User Identification with Deep Learning on MEU-Mobile KSD


Karadeli M. I., KAHRAMAN N.

2025 Innovations in Intelligent Systems and Applications Conference, ASYU 2025, Bursa, Türkiye, 10 - 12 Eylül 2025, (Tam Metin Bildiri) identifier

  • Yayın Türü: Bildiri / Tam Metin Bildiri
  • Doi Numarası: 10.1109/asyu67174.2025.11208354
  • Basıldığı Şehir: Bursa
  • Basıldığı Ülke: Türkiye
  • Anahtar Kelimeler: Deep Learning, Keystroke Dynamics, MEU-Mobile KSD Dataset, Mobile Authentication, User Identification
  • Yıldız Teknik Üniversitesi Adresli: Evet

Özet

Traditional security mechanisms on mobile devices - such as passwords, facial recognition, or fingerprint scanning - rely on one-time authentication and are vulnerable to spoofing, imitation, or theft.
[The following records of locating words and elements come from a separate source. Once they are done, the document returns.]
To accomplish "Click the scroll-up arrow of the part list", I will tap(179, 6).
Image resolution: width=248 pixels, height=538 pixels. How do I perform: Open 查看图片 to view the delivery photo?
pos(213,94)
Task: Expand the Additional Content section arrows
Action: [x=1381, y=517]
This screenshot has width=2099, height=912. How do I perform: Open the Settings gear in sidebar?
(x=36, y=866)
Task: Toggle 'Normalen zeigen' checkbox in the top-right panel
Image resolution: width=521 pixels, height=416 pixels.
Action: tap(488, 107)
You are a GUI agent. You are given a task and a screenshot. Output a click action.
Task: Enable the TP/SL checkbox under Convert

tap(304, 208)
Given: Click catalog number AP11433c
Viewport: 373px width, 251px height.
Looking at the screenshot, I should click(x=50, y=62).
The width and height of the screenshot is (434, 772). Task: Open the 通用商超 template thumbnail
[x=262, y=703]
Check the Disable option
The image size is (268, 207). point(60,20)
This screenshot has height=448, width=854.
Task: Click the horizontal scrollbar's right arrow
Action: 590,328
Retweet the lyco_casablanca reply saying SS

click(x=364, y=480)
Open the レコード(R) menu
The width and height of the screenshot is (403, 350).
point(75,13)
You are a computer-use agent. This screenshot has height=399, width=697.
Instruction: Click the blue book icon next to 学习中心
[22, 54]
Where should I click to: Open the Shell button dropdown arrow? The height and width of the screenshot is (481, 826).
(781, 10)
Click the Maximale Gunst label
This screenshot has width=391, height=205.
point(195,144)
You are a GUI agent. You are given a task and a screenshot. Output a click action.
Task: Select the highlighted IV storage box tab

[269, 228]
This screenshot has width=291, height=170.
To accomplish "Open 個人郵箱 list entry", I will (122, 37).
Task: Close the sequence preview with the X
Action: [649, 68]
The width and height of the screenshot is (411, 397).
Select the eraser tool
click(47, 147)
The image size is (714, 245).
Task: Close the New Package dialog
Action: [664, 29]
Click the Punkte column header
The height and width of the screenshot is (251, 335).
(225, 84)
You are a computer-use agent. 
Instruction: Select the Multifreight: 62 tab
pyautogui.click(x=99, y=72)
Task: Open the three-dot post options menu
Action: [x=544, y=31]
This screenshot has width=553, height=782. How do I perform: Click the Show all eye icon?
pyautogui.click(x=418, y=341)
In contrast, keystroke dynamics provide a behavioral biometric modality that is significantly harder to replicate or steal, enabling continuous and implicit user authentication throughout device usage. A user identification system leveraging keystroke dynamics was developed using the MEU-Mobile KSD 2016 dataset, which contains biometric typing behavior data from 56 individuals. To determine the most effective classification strategy, various machine learning and deep learning models were evaluated following feature extraction via deep neural network models. Among the evaluated models, a Random Forest (RF) classifier achieved the highest accuracy of 89.86% on the test set with Convolutional Neural Network (CNN) feature extraction technique. These findings highlight the potential of combining feature extraction and machine learning for robust behavioral biometric-based user recognition.